**CONSIGNES DE L'EXERCICE**
1) D'après le document sur les équipements des quais, pourquoi l'entretien et l'amélioration de l'équipement public constituent-ils un enjeu majeur pour la Chambre de Commerce et les Ponts et Chaussées ? Répondez en une à trois phrases.
2) Présentez sous forme de liste les faits principaux du paragraphe du document sur les équipements des quais qui commence par « A partir du milieu du 19e siècle ».
3) Selon le document sur les équipements des quais, à quel organisme la gestion de l'équipement des quais de Nantes appartenant à l'État est-elle déléguée ?

**DOCUMENT**
Équipements des quais
Outil de structuration de l’espace urbain et espace d’échange entre fleuve et terre, les quais sont également des espaces de travail. Pour permettre aux hommes de charger et de décharger les bateaux, de conditionner les marchandises et de les expédier, ces espaces ont besoin d’équipements qui créent une coupure visuelle avec le fleuve.
A partir du milieu du 19e siècle, l’équipement des quais de Nantes appartient, en majorité, à l’Etat et sa gestion est déléguée à la Chambre de Commerce. Il voisine avec quelques équipements privés érigés par des armateurs ou des marchands pour leurs propres besoins sur les parcelles qu’ils occupent. Loué à l’heure ou à la journée, l’équipement public génère une grande partie des rentrées pécuniaires du port. De ce fait, son entretien et son amélioration au fur et à mesure de l’évolution des techniques est un enjeu majeur pour la Chambre de Commerce et pour le service des Ponts et Chaussées.

**JEU DE DONNÉES**
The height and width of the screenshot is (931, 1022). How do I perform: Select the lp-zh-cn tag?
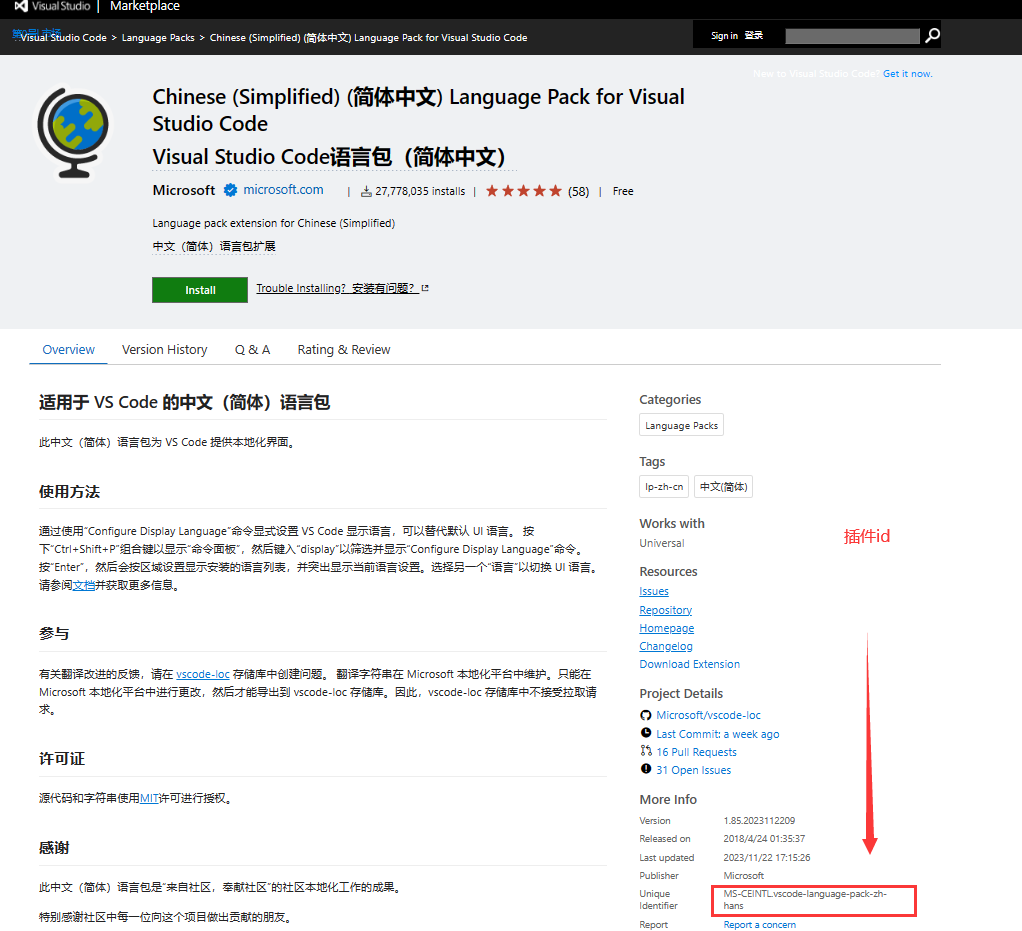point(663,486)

---

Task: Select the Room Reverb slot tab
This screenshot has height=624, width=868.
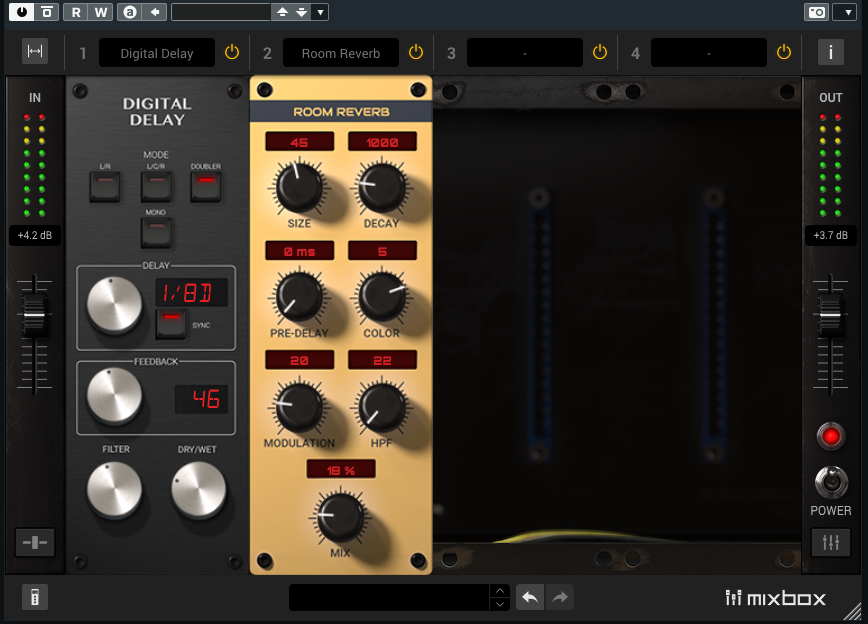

**RÉPONSES COMPLÈTES**
1) L'équipement public est loué à l'heure ou à la journée et procure ainsi une grande partie des rentrées pécuniaires du port. Son entretien et son amélioration au fil de l'évolution des techniques sont donc un enjeu majeur pour la Chambre de Commerce et pour le service des Ponts et Chaussées.

2)
- Dès le milieu du 19e siècle, l'équipement des quais de Nantes appartient surtout à l'État.
- Sa gestion est déléguée à la Chambre de Commerce.
- Il côtoie quelques équipements privés, construits par des armateurs ou des marchands pour leurs propres besoins sur leurs parcelles.
- L'équipement public, loué à l'heure ou à la journée, fournit une grande partie des recettes du port.
- Son entretien et son amélioration, au rythme de l'évolution des techniques, sont un enjeu majeur pour la Chambre de Commerce et les Ponts et Chaussées.

3) À la Chambre de Commerce.